Records from a data collection:
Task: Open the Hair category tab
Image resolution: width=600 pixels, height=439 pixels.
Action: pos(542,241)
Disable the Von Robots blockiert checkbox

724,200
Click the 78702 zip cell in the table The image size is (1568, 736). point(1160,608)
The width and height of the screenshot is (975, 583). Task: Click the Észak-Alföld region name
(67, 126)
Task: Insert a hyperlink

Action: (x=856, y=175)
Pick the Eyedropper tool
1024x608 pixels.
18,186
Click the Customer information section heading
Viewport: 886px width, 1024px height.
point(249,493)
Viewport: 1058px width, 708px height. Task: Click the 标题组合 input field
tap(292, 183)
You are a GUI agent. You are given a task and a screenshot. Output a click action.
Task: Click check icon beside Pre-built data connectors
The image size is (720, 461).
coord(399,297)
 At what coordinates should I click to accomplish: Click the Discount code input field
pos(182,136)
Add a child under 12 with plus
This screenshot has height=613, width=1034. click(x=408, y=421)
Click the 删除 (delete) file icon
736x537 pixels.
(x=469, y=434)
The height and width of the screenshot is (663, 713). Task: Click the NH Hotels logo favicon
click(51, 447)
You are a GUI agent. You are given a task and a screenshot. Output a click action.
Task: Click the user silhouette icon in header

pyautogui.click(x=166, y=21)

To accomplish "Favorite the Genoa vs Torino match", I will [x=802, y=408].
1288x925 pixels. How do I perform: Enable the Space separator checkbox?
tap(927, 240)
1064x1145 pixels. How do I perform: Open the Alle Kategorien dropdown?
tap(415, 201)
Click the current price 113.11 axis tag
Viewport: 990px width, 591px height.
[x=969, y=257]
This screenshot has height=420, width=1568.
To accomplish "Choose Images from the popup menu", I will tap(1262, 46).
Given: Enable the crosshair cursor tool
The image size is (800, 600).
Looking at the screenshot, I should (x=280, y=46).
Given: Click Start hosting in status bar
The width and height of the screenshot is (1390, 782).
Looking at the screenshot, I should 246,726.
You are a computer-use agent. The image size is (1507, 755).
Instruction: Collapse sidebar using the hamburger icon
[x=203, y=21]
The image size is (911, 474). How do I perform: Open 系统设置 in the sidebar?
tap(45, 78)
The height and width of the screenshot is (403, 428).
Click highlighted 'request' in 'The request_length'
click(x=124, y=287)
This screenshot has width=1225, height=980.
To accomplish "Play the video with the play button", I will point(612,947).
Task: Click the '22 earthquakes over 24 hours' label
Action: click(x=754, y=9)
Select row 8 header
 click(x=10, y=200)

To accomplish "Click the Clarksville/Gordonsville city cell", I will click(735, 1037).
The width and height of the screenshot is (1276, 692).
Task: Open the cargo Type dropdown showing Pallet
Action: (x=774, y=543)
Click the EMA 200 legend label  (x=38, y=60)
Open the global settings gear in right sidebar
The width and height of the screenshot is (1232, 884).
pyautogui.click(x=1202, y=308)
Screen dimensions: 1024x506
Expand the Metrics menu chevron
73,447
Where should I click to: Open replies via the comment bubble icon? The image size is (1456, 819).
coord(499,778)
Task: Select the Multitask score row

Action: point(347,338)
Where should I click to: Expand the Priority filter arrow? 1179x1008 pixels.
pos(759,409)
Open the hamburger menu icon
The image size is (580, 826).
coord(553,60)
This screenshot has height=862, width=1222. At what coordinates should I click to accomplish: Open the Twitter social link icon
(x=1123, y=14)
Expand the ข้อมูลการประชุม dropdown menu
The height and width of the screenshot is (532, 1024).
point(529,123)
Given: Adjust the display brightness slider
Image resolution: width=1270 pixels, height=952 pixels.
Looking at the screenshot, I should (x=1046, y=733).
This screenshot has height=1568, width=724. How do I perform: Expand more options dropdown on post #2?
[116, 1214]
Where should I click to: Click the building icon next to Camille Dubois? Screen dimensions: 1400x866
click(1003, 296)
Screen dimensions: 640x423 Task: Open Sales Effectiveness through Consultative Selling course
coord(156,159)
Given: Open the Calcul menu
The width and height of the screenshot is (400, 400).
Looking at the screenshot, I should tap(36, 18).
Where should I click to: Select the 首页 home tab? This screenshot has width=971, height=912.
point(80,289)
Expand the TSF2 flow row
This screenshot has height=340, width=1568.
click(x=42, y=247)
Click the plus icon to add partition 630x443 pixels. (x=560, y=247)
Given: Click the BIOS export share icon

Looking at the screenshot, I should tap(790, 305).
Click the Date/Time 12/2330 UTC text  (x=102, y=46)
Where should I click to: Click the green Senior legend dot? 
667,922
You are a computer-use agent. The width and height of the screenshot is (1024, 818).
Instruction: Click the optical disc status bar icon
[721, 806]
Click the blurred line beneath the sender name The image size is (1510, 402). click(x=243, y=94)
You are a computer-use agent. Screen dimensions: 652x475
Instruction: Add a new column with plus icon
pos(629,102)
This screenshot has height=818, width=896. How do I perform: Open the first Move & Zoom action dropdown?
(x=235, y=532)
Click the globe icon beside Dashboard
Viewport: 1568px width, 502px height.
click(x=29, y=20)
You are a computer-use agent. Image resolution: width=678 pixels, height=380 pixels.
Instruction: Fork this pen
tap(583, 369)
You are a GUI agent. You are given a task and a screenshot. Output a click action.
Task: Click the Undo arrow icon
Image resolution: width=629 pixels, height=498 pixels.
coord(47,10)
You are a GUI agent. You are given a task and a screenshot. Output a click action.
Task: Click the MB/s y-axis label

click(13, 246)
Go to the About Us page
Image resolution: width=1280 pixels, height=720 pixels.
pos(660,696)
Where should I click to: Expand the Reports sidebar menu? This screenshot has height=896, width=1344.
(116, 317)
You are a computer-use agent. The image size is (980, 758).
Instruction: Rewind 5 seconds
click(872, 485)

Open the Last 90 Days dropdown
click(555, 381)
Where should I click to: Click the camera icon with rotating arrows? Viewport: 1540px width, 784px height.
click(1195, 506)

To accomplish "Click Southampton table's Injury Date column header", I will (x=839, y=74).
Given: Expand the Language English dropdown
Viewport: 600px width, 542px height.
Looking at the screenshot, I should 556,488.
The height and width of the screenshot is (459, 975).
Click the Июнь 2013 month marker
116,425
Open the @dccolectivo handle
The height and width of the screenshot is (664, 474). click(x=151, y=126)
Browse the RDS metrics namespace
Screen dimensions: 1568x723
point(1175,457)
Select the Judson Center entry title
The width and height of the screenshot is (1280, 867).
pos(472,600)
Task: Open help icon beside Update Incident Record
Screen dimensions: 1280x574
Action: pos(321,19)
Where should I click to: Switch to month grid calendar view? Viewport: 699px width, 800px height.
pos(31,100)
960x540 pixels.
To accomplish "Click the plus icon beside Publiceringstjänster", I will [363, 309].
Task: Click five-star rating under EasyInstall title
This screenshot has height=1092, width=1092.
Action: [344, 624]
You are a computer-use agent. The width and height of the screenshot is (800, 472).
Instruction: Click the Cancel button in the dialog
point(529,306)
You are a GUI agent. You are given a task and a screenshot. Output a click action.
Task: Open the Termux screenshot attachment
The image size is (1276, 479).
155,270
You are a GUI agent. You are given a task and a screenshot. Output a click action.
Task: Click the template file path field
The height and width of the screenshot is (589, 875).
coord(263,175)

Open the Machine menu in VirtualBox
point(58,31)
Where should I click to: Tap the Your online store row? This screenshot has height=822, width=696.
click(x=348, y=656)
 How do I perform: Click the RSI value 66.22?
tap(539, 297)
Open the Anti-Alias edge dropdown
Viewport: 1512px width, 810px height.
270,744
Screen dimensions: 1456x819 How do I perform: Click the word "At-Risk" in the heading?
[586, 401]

REQUIRED ACTION: Show the lines from the data above that contain the string "file".

RESULT OF THE TASK:
Click the 删除 (delete) file icon
Task: Click the template file path field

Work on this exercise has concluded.